Now, onto the inbox. I hope you won’t be running into these issues using your brand new Translink card…
Rider Deng-Kai entered the Powell station using a TransLink card and walked back upstairs to ask the station agent when the next N is coming. Upstairs, a fare inspector asked for proof of payment:
I flash my TransLink card in the air as I walk towards the booth and say, “I’m just going to ask the station agent a question.”
Fare inspector walks over to me, ask me for POP, I show my TransLink card again while I’m asking the station agent about the next train and complaining that the predictions are totally wrong. At no time does he scan my card even though I tell him to in order to properly show my POP.
I walk away muttering under my great, “God Muni sucks” Fare inspector walks over to me and says, “What did you just say to me?” I say back, “I didn’t say anything to you.” He says, “Are you giving me attitude?” I calmly say, “No, I’m not giving you attitude” He’s in my face now and starts saying stuff like, “Well if you give me attitude I can give it right back to you” and “You think you can mess with me, huh?” I don’t say anything. Then he says, “You know what, I’m going to write you up.” I ask what for and he says, failure to display POP. I contest it and refuse to sign the citation but he still gives it to me.
Separately, rider Katy asked:
I was told to get a TransLink card by a flyer I received at the Montgomery St station at the beginning of February so I bought a $5 card at a Walgreens (Fasts passes are free, why aren’t these?).

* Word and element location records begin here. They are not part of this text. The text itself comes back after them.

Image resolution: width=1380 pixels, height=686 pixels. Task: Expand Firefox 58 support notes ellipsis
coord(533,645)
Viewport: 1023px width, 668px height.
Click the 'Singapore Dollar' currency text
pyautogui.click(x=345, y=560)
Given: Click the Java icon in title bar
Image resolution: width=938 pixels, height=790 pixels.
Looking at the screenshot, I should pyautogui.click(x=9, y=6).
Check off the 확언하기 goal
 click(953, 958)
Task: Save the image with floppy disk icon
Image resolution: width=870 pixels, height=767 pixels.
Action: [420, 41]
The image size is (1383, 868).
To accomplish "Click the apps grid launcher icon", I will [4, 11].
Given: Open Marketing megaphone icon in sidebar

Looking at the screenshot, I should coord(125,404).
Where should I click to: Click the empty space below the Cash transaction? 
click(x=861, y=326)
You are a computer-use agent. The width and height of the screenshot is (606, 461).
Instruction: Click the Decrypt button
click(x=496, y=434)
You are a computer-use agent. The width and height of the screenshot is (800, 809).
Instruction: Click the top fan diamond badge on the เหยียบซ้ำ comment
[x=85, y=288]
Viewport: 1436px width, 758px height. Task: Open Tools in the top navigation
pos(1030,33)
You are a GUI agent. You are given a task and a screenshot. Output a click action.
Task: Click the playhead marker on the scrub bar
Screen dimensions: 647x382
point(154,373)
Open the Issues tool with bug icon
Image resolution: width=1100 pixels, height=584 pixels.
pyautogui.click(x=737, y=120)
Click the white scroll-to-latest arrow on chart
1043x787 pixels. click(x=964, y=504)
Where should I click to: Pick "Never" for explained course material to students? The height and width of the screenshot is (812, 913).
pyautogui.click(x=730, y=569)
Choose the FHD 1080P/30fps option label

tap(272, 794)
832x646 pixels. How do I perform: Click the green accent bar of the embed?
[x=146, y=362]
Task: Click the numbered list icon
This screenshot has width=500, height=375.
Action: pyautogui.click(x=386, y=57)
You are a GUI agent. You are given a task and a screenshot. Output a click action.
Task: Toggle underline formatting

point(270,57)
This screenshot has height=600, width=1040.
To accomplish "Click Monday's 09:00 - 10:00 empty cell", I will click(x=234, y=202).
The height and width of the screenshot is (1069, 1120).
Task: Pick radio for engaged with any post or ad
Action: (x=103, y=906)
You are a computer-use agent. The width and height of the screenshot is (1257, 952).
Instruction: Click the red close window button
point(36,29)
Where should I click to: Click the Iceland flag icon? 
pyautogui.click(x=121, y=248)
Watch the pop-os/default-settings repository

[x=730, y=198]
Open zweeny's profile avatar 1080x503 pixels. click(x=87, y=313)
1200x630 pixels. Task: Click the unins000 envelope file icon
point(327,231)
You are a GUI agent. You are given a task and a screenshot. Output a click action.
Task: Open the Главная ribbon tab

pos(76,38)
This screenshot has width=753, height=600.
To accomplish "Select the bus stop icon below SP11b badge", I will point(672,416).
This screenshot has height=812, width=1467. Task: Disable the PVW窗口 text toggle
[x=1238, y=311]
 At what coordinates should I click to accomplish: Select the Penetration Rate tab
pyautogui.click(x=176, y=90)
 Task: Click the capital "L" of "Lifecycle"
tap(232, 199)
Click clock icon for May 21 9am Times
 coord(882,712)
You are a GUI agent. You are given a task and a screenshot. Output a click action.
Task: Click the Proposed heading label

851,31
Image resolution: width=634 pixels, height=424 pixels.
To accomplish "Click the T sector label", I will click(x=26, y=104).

Katy’s TransLink card did not work but she didn’t have cash at the time and was about to be late for work. She was given a $75 citation at the Montgomery station when fare inspectors checked for proof of payment. She details her expense:
I will contest that since it was clear that the card had become defective by no fault of my own. But still, $75 is not something I can afford. So I called TransLink customer service expecting some sort of apology but no. I have to send back the card to Fremont so they can determine if the card is defective.
Here is my grand total for this nightmare:
$5 TransLink card + $55 balance on the card + $75 citation + $.47 stamp to send card back + $22 in fares while waiting for the TransLink card to be sent back to me = $157.47.
I checked with SFMTA: to use TransLink as proof of payment, fare inspectors need to swipe it to check the time.
Here are a few ways to protest your citation. Katy, let us know if you’re successful in protesting the citation?
And about the $5 TransLink card fee? Typically you can get the TransLink card without the $5 if you buy it online and sign up for the Autoload option (where TransLink automatically loads your card with the amount you specify if your TransLink card dips below $10.) But if you missed the beginning of the post, you can get a free card on select dates starting today to April 30 (check SFMTA’s page for exact time and location).